We don’t want the council to become an exclusive rich club

    Paul Barrington-King

    It was third time unlucky for Liberal Democrat Cllr Ben Chapelard in his bid to cut council allowances by ten percent through an amendment to the budget.

    Softening up a sceptical council, dominated by his former coalition partners, Cllr Chapelard said that among the positives in the budget was an ‘attempt’ to balance the books and the freezing of car park charges.

    But it didn’t take long for Cllr Chapelard to resume his political raison d’etre, to be a thorn in the side of the Tory council.

    The budget isn’t really balanced at all, he said, as it relies on the use of reserves, a situation which has come about through an ‘artificially low’ council tax at a time when the government grant was being halved.

    Fortunately, Cllr Chapelard and his colleagues have come up with a partial solution to the problem… cutting councillors’ allowances.

    “We cannot support this budget in its current form, not when the only ring-fenced part of this budget is councillors’ allowances. We must all share the pain.”

    Defending the status quo was never going to be easy, but Cllr Paul Barrington-King was ready by pointing out allowances had fallen ‘in real terms’ over the past four years.
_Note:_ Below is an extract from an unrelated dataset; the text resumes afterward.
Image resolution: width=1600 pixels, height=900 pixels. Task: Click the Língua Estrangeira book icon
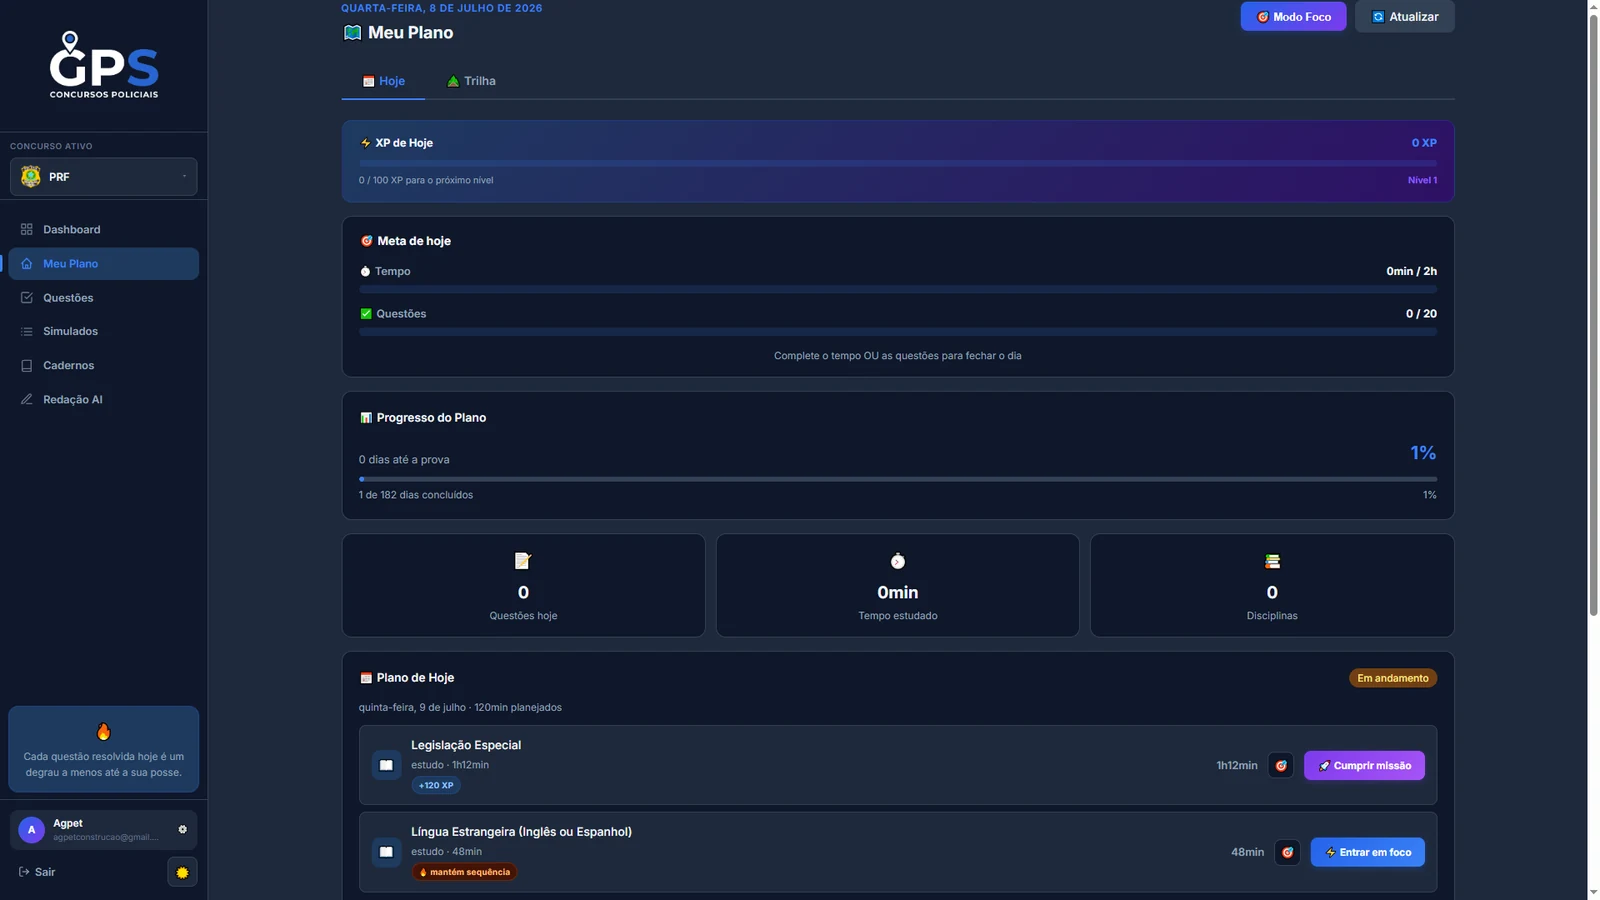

    In addition, a cut may deter those without the financial means standing for election he said, adding: “We do this because we love Tunbridge Wells. I don’t want this becoming an exclusive rich club.

    “If you broke down the number of hours of good hard work councillors do and how much they get paid, at the end of the day it certainly isn’t a career move and certainly isn’t for the money.”

    Unsurprisingly, his colleagues agreed and the amendment was soundly defeated 40 votes to three.

    Borough councillors currently receive an annual basic allowance of £5,500, with cabinet members gaining £11,000 a year, and the leader receiving a sum of £19,250. A ten per cent allowance cut would save the council £36,000 a year.